Red Bull Team Principal Christian Horner was among those singing his praises following the race:

The finish also propelled AlphaTauri into eighth place in the Constructors’ standings. The team sits tied with Alfa Romeo with 16 points on the season, but Ricciardo’s seventh-place finish is the best from either team this year, and breaks the tie.

Loser: Sergio Pérez

Every moment in the cockpit of an F1 car is a “heart in your throat” moment, but the start of the Mexico City Grand Prix is near the top of the list. Drivers and teams talked all week about how on the long straight into Turn 1 anything can happen, and it did on Sunday.

And it ended the home race for Sergio Pérez before it even really began.

Verstappen got off to an incredible start, pulling even with pole-sitter Leclerc. But Pérez got off to a strong start of his own, and the three approached that first turn three-wide, with Leclerc in the middle of a Red Bull sandwich.

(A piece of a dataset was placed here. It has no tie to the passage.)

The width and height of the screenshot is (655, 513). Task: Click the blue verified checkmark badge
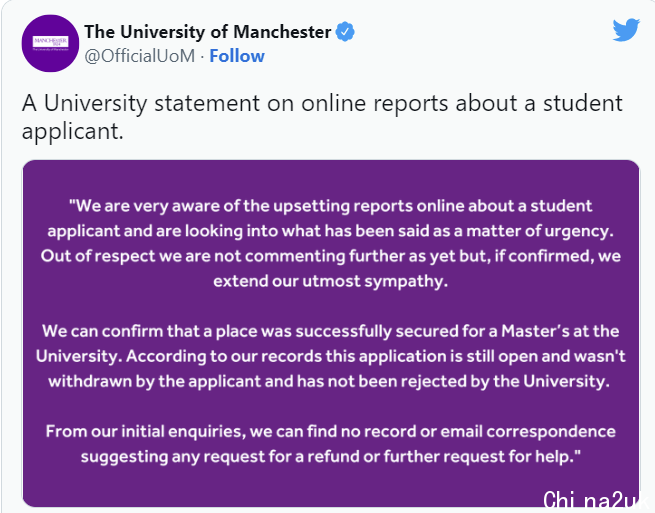[x=345, y=32]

He and Pérez came together, and the contact lifted Pérez’s RB19 off the ground, and off the track:

It was an aggressive move, and he just ran out of space.

After retiring, Pérez spoke about that aggressive move with the media.

“To be honest, I wasn’t expecting Charles, that he was in the middle, he had less room for maneuver and to brake that late, as late as I did or Max did,” he said. “I think simply there was no room for three cars. It was a total racing incident.

“In hindsight, I shouldn’t say this, but maybe I should back off ... [But you do not want to] especially at your home grand prix

“Especially being two times in a row on the podium, I went totally for it. I’m very sad with the end result, because I mean on the first lap to end the race of your home grand, it’s definitely really sad.

“But on the other hand, I’m proud of myself because I gave it my all. Very proud of my team, we gave our all the whole weekend. We had probably the best start of the year so we just went for it.”

Perhaps more worrisome for Pérez is this: Hamilton’s second-place finish saw the Mercedes driver close to within just 20 points of Pérez for second place in the Constructors’ standings. With three races — including an F1 Sprint race at Interlagos next weekend — there is more than enough time for Hamilton to close that gap.

Winner: Max Verstappen

Another race, another record:

Yeah, we’re running out of ways to describe this season from Verstappen.